Regardless of what I am intending to cook, I always ensure that I have one ingredient in me. It is my go to ingredient, which I add it to every dish and that is love.
I have learned there are two things that tend to ensure my food does not taste good. One is when I am not cooking from a space of love and infusing what I am making with love. I wrote about this in a previous blog here, but also in a tweet to Alex Guarnaschelli when she was beating herself for not feeling like she had mentored someone well enough. Her teammate did not like chicken breasts and was complaining about them the whole time. When Anne Burrell ate it, she did not like the dish and she ultimately got sent home. While I was not there to taste that dish, I have tasted plenty of dishes where love had not been infused into every phase of the preparation.
Not only do I need to be present with what I am feeling, but also I need to be present with the process. I have mentioned in this month’s newsletter that the two most dangerous places to be are the past and the future. The same is true for cooking. I have to be in the present. What I mean is that I have to be aware of what is happening right now. I have to be focused on whatever I am doing now, not worrying about what has already happened or what might happen.

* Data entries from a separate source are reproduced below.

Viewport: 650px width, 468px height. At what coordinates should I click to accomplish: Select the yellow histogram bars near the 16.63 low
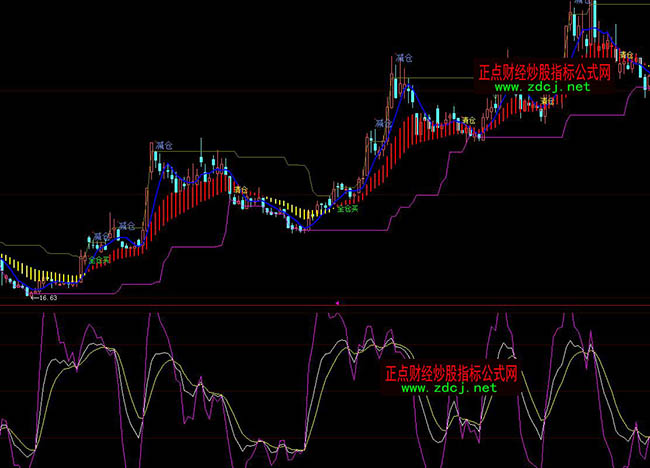click(40, 274)
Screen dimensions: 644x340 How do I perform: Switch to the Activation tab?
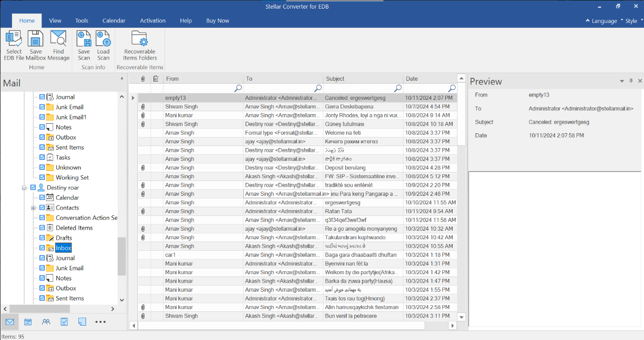click(x=153, y=21)
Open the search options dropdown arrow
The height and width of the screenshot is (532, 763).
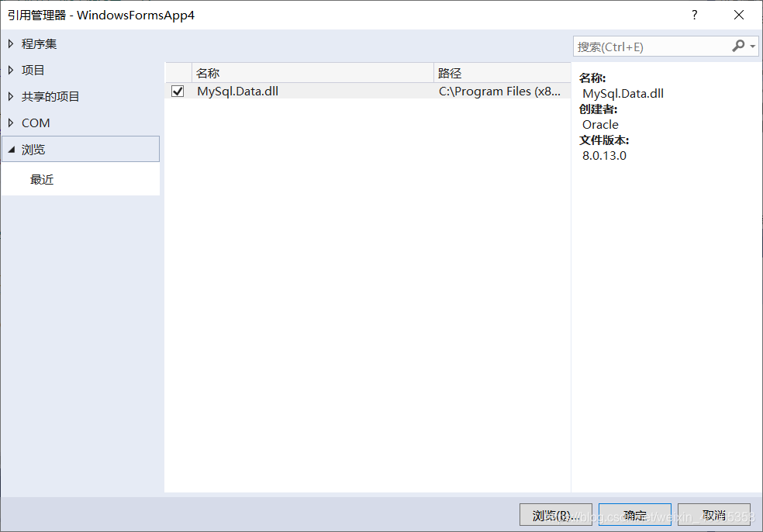753,47
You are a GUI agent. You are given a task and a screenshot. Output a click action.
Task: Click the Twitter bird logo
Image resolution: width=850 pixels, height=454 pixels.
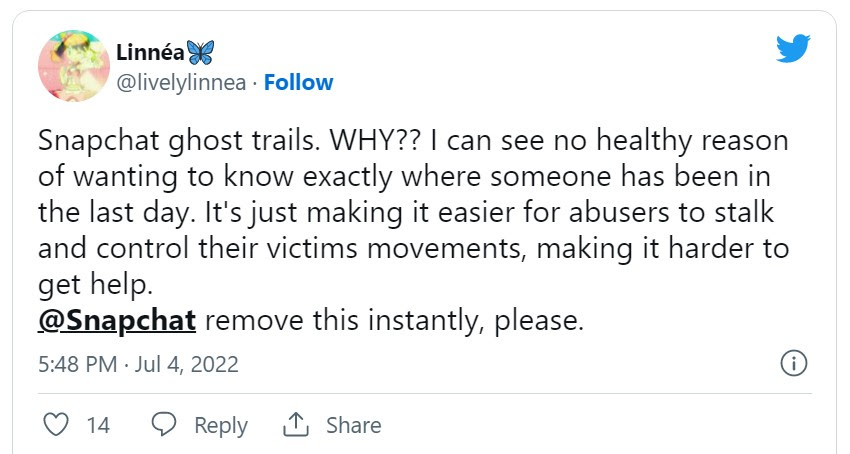tap(793, 49)
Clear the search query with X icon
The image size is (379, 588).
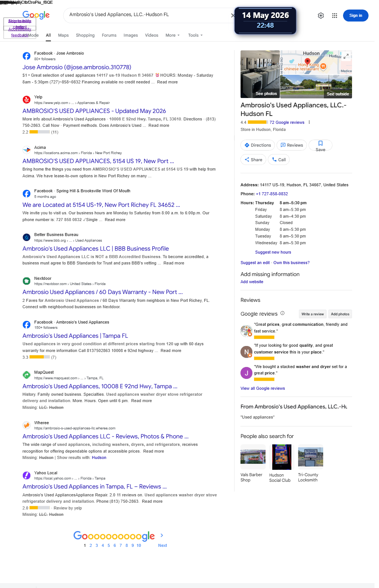click(233, 15)
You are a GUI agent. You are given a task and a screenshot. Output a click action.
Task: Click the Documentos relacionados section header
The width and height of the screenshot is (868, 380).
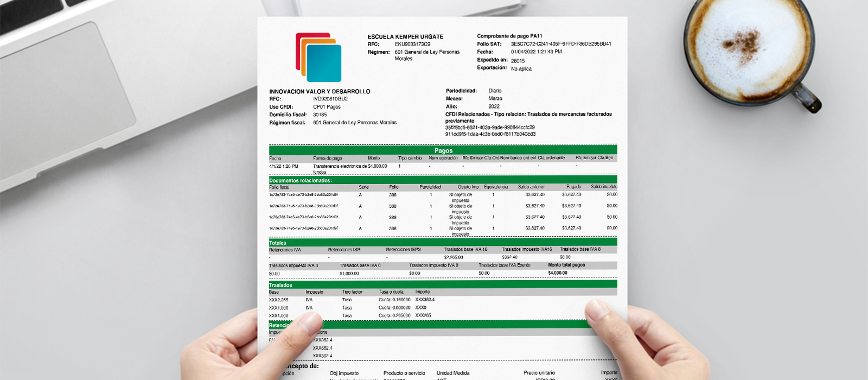[301, 180]
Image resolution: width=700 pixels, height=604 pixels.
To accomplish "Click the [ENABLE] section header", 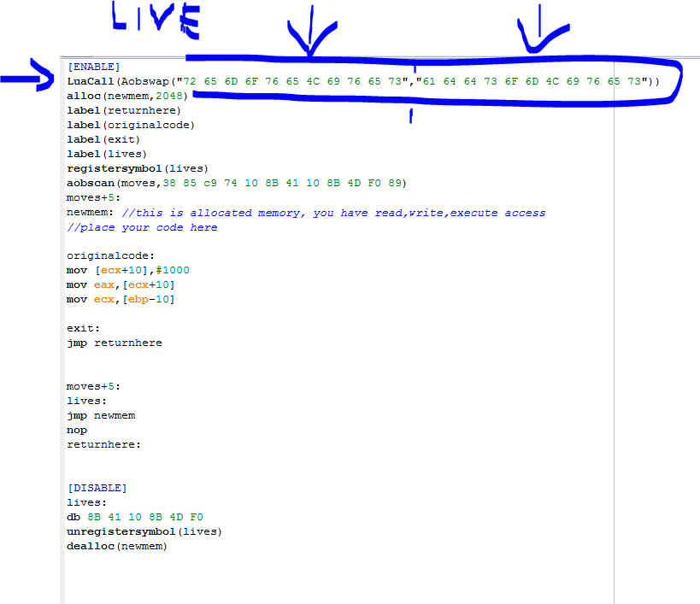I will pyautogui.click(x=93, y=67).
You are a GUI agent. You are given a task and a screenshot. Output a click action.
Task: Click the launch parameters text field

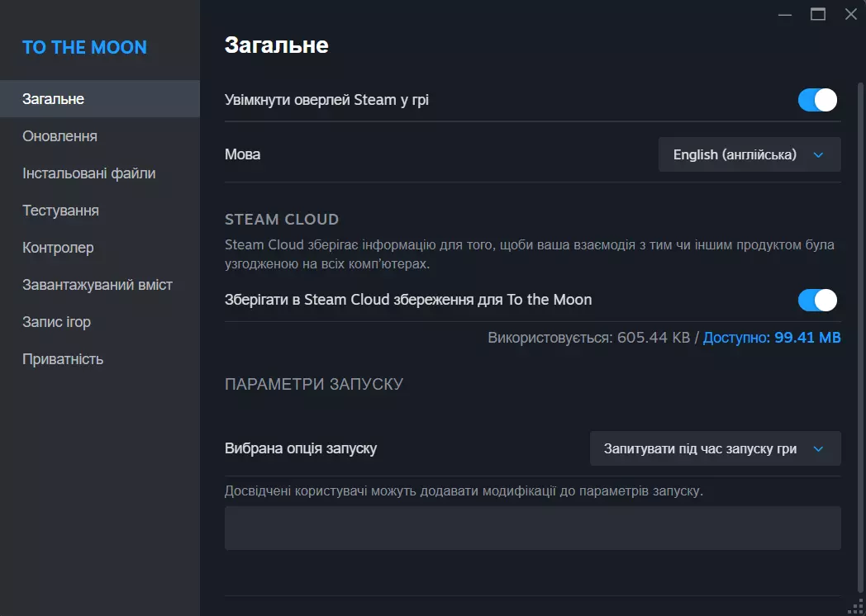click(532, 528)
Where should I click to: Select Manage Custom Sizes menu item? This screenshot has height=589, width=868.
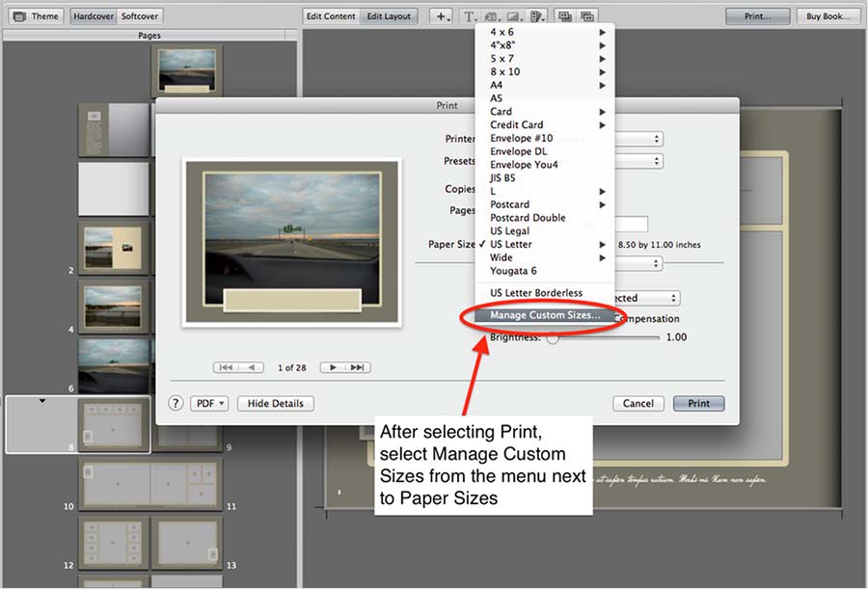pyautogui.click(x=545, y=315)
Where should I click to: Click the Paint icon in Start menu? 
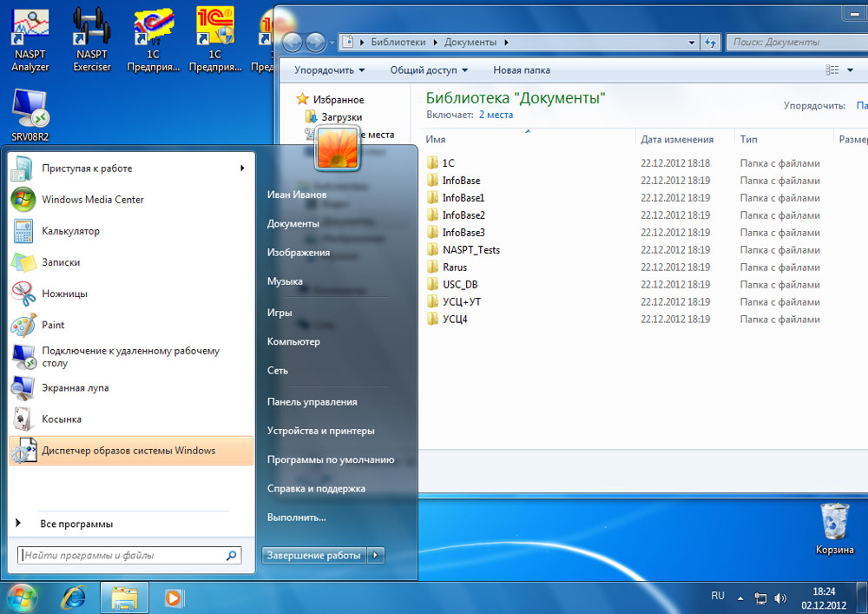point(23,325)
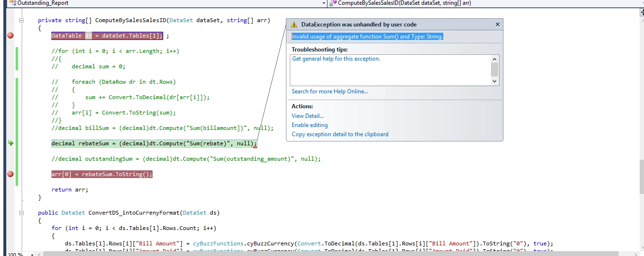Click the warning icon in exception dialog
Viewport: 644px width, 256px height.
294,25
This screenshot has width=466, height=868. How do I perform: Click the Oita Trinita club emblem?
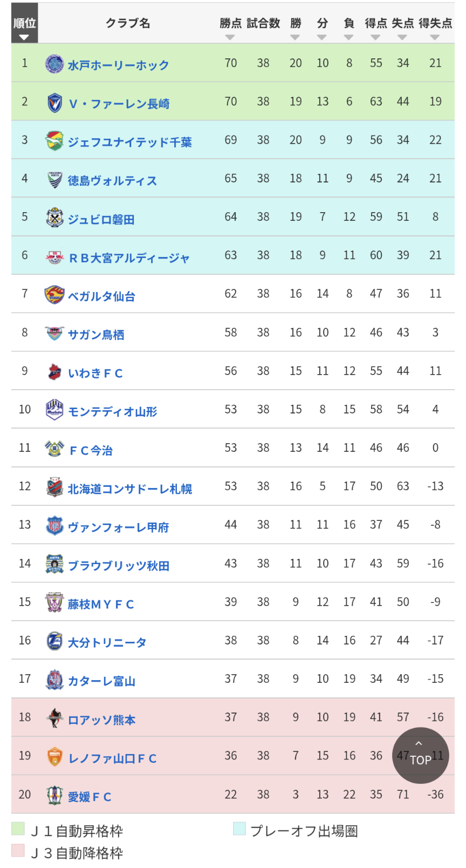pos(54,641)
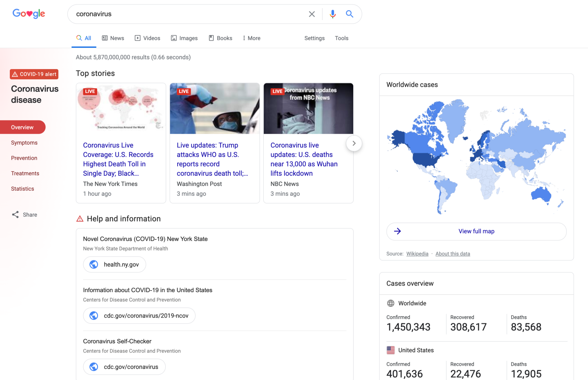Click the warning icon next to Help and information
588x380 pixels.
79,218
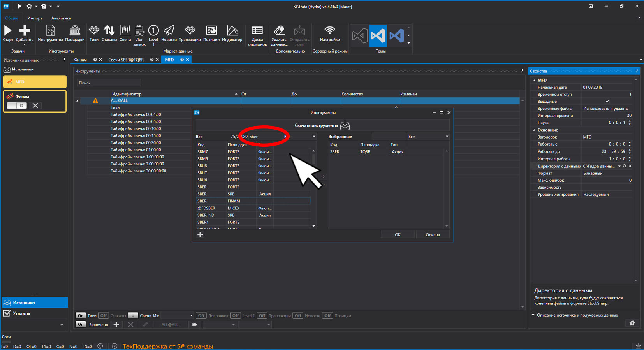Click the plus icon below instrument list
The width and height of the screenshot is (644, 350).
(200, 234)
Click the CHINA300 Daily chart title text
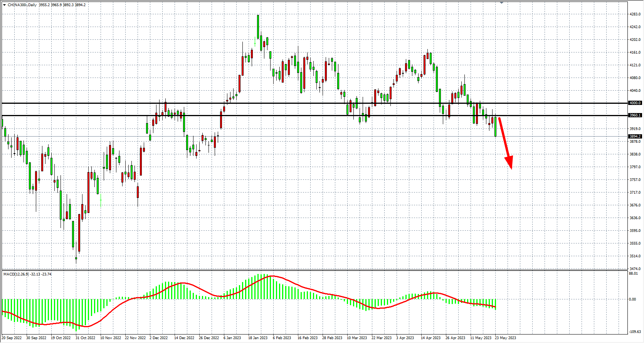Image resolution: width=644 pixels, height=343 pixels. point(22,5)
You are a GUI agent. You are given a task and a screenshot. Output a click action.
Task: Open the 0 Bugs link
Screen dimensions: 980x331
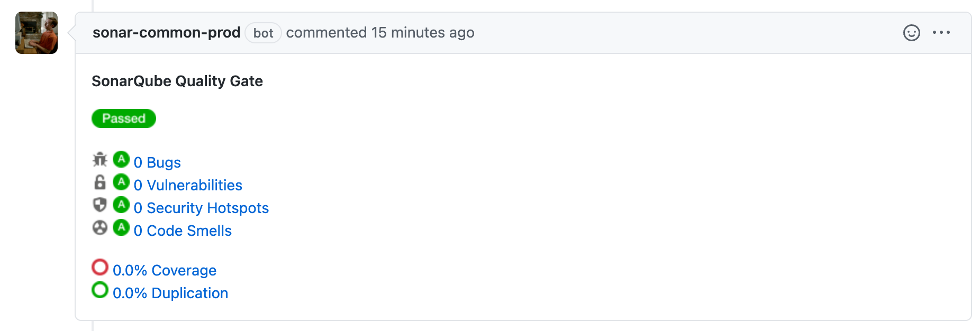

When I am being present with my cooking, then I am paying attention to the colors of the products before me, the flavors of the spices, the textures of the vegetables and the meats. I can experience the smells, sights, sounds, tastes, and textures of the products I am working with. I know I am present when I remember to honor the product before me and know that there is no such thing as an inferior product. When I am present, I am creating art, I am singing with the sounds of the food as it cooks. I am inhaling the aromas that fill the room. I know I am present because the meal is more than just a meal; it is an opportunity to be blessed, to experience the Divine, to be in the present with and in the presence of the Divine. It is an opportunity for me to become a multidimensional artist creating edible art for those I love.